TCAM provides the only cost-effective, low-latency and resource-efficient way to inspect every packet entering the switch. Packets that fail the above inspection can be discarded or processed in other ways.

In the final use case, DPI is used to perform routing decisions on Ethernet data packets. As mentioned earlier, the move is to integrate many different traditional automotive network protocols (such as LIN and CAN) into Ethernet, and the long-term goal is to reduce the complexity and cost of automotive networks. Although there are gateways to implement this type of packetization, once they have completed the packet, a forwarding decision must be made. Using DPI provides a way to make forwarding decisions based on the data within the packet. The format of the data packet has been defined according to IEEE1722-2016, so TCAM can be used to classify the data packet (such as CAN) and use the CAN_BUS_ID and CAN_IDEN TI FIER to create routing actions accordingly.

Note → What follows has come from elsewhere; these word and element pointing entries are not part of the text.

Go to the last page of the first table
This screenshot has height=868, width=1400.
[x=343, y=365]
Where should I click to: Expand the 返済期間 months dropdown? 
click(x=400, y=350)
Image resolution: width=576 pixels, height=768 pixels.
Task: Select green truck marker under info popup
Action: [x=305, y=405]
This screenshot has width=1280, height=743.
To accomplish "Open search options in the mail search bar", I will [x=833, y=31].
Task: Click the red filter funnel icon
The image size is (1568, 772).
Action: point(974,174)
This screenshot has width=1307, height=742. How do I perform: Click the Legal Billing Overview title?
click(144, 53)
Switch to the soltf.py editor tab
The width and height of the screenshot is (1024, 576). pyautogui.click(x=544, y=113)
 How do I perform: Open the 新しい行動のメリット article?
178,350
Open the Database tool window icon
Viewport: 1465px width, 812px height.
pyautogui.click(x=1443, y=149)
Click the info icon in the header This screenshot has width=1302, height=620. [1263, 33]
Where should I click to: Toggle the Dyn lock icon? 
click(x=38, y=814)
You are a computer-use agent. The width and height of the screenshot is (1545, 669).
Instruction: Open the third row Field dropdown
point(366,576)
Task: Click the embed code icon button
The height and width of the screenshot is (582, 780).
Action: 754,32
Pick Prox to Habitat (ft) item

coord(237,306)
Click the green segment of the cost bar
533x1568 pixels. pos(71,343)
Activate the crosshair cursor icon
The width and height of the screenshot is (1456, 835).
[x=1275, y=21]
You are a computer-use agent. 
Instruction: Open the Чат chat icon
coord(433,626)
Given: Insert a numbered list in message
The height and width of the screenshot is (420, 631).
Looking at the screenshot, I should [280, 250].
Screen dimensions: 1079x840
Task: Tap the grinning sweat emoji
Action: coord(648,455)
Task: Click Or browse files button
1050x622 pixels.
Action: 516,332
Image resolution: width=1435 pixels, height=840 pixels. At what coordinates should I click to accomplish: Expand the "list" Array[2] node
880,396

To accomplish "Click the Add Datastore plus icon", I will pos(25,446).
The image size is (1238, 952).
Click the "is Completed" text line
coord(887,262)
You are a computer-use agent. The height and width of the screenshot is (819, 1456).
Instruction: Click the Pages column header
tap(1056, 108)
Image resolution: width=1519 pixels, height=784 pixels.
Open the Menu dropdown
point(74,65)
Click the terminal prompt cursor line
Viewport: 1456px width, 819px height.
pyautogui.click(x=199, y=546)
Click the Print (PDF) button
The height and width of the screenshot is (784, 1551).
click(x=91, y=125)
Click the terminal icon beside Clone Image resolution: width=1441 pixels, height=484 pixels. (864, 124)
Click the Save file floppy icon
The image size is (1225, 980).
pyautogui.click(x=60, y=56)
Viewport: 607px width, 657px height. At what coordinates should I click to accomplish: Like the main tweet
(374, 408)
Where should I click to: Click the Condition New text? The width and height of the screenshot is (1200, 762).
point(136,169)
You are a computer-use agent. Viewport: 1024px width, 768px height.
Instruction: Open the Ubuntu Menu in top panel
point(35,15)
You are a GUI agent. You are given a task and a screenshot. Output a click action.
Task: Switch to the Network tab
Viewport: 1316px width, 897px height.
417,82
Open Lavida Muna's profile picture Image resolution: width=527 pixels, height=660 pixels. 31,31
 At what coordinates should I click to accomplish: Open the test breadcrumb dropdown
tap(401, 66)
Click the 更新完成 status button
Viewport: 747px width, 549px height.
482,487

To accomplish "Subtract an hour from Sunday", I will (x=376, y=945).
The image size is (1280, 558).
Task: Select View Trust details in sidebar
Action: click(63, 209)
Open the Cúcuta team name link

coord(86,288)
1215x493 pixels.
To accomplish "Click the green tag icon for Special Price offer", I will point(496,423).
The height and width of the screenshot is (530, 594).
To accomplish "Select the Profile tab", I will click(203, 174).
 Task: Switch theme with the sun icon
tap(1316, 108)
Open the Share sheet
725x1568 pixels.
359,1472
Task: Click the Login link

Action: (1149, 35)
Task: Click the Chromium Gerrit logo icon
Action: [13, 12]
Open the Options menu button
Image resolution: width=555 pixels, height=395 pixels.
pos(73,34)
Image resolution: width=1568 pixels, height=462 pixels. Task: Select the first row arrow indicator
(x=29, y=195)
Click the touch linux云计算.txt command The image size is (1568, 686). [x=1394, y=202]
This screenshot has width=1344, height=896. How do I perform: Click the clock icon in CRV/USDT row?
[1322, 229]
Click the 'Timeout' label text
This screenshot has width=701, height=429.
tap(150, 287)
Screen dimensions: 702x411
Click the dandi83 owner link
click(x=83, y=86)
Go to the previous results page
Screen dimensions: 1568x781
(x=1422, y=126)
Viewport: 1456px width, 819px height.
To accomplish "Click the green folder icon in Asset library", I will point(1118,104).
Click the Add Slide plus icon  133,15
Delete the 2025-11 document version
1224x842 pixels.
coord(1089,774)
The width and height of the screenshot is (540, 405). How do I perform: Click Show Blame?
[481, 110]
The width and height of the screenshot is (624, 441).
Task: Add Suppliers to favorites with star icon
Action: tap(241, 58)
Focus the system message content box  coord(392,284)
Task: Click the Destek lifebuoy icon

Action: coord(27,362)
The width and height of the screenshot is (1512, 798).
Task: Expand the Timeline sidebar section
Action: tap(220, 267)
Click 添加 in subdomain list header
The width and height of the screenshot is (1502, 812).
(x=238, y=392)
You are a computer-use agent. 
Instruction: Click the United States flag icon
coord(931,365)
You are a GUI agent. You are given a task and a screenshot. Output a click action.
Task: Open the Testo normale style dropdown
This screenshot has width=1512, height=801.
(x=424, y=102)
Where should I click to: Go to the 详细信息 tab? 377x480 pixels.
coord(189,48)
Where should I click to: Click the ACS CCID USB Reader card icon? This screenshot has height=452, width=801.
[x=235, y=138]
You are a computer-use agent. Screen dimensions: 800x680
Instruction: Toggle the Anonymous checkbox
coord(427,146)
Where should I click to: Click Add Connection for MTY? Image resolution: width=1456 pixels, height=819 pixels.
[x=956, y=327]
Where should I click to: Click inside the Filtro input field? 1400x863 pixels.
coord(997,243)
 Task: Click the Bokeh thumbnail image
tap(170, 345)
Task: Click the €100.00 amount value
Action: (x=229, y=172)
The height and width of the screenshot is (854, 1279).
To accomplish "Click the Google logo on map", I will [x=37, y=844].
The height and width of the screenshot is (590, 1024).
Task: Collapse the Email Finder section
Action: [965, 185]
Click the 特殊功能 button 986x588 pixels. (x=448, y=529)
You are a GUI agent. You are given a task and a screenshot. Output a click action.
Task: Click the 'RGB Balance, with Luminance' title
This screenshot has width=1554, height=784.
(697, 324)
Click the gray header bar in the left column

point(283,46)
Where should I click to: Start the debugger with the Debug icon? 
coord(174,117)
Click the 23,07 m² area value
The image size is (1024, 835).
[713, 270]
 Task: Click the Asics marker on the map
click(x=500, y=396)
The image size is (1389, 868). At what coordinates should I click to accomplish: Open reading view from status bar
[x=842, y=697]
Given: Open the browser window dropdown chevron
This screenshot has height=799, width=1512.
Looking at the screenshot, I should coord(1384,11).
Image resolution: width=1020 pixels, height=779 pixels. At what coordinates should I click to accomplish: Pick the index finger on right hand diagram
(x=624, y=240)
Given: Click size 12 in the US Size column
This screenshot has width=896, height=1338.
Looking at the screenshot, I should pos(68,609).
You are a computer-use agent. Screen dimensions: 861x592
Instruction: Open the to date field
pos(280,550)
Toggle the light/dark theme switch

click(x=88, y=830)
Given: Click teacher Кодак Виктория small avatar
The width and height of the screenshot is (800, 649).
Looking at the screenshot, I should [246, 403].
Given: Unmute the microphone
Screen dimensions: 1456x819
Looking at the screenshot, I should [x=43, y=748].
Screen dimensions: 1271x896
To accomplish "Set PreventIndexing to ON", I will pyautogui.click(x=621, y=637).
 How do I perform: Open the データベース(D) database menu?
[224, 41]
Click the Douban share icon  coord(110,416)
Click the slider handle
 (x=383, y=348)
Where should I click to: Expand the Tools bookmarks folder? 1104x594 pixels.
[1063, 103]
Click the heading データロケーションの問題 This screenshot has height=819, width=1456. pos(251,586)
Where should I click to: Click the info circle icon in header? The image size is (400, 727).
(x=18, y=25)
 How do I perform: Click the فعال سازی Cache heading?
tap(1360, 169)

Using TCAM-based DPI technology in the automotive network environment can open up many new applications, standards and functions that were not previously commercially viable. As connected cars become a reality, manufacturers are facing huge challenges in how to incorporate more functions in terms of security while reducing the complexity of the network environment. DPI makes it possible to achieve both goals.